On the other hand, the Office of Information Technology (OIT) saw people constantly in the weeks following the campus shutdown. As the College transitioned to online learning, OIT staff held drop-in hours from 9 a.m. to 8 p.m., seven days a week, to answer faculty and staff questions, initially meeting in Sawyer before transitioning to Zoom. The office has helped faculty and staff set up everything from small seminars to large events. One event for admitted students had over 400 virtual attendees, multiple panels and a question-and-answer session.
Events, Classroom and Studio Support Specialist Patrick Gray rose to the challenge of switching from helping professors set up videoconferences to transitioning all classes online. “Everybody from the technical side jumped in figuring out what we needed to do,” he said. “I went Zoom crazy trying to learn everything I could about webinars and online hosting.”
For Gray, who also helps run the College’s recording studio, one silver lining has been watching students he has worked with over the years figure out how to finish their projects on their own. “I like to teach recording as I’m doing it,” he said. “I could just do the session and be done with it, but instead I found that teaching actually enabled [students] to take those projects and work on them themselves. That was a nice feeling.”

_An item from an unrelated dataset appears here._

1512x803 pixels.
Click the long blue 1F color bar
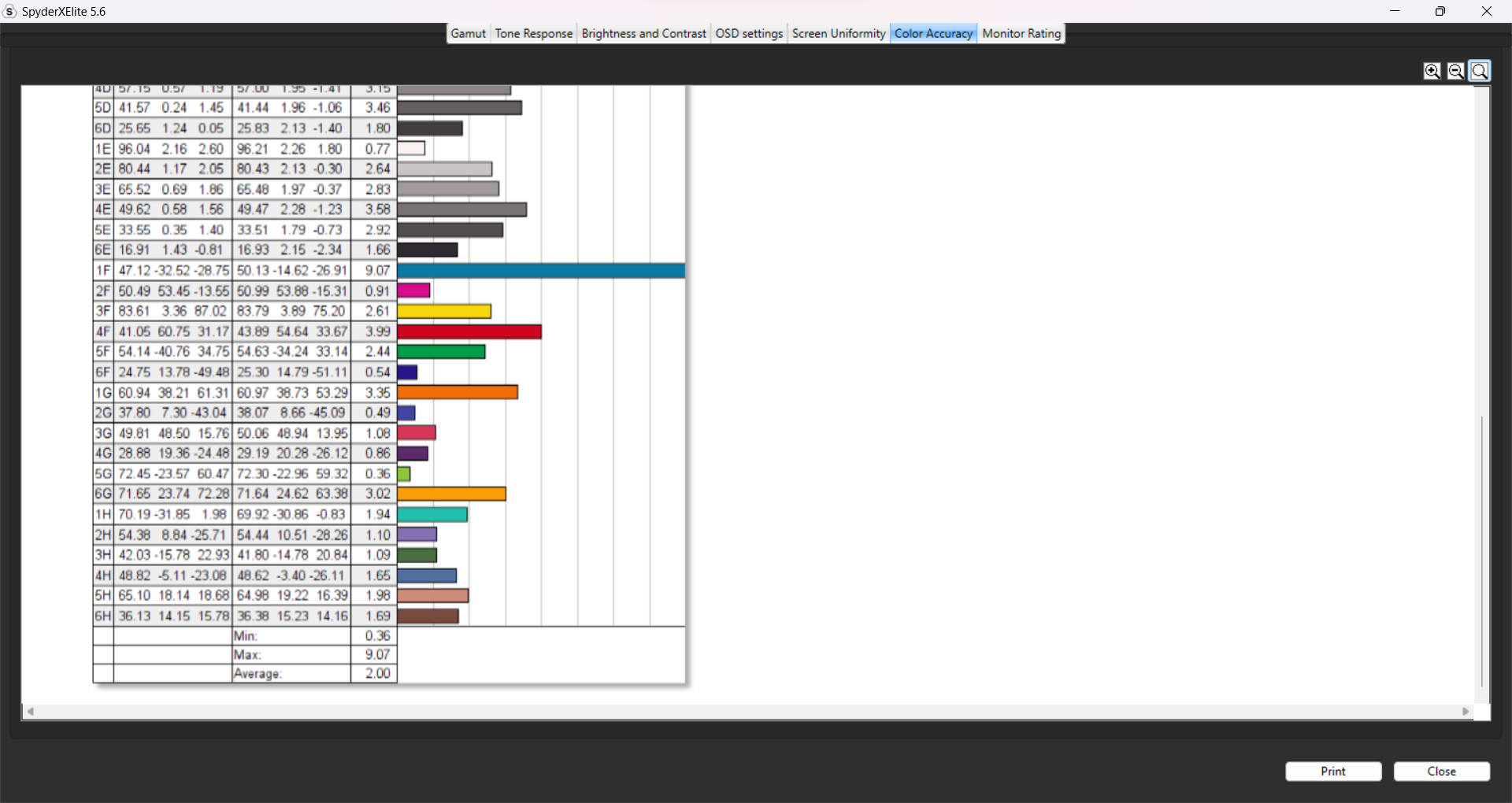541,271
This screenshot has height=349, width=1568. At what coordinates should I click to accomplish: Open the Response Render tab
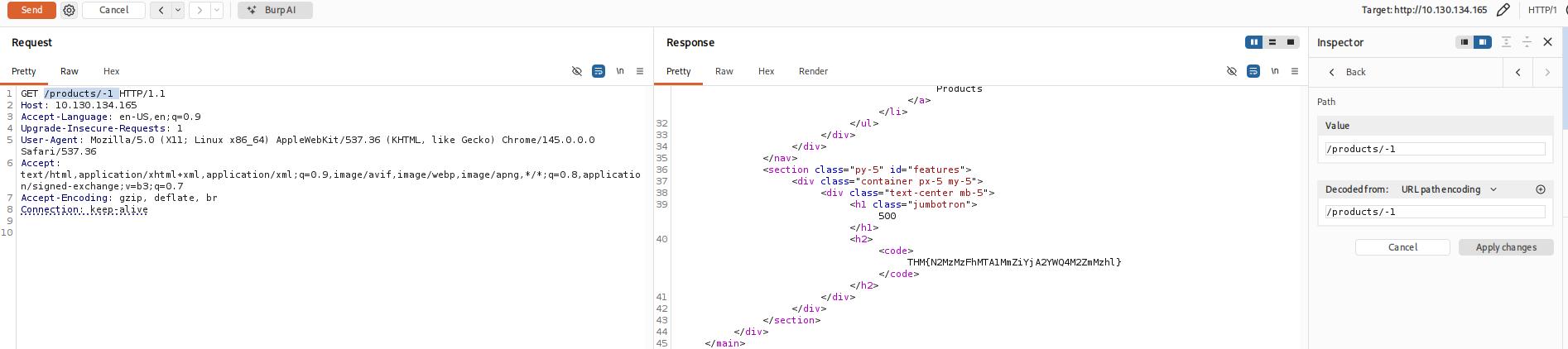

With smaller grounds and custodial crews working in rotating shifts while others stay home, Levering also mentioned a positive: getting to see his house in the daylight. “I live an hour away from campus, and always in the winter months I leave in the dark and I get home in the dark,” he said. “I’ve gotten to see my house and property all spring. I got to see the flowers come up.”
And for Tim Roberts, horticulture and grounds manager, the empty campus has actually made his staff’s job easier in some ways. “Usually mid-May we’re gearing up for commencement and starting to put things up at that time, and without commencement and reunion this year we’re able to do other things on campus,” he said.
For many who have worked at the College for years, commencement’s cancellation shows just how much the pandemic has disrupted the cyclical College year. “It is something we all look forward to,” Levering said. “It brings everyone together; it’s kinda like the Superbowl for us.”
“You ask people how long they’ve been here, a lot of people will say, ‘Oh, I’ve been here for X amount of commencements,’” he continued. “Everything happens at the same time every year… And then it doesn’t.”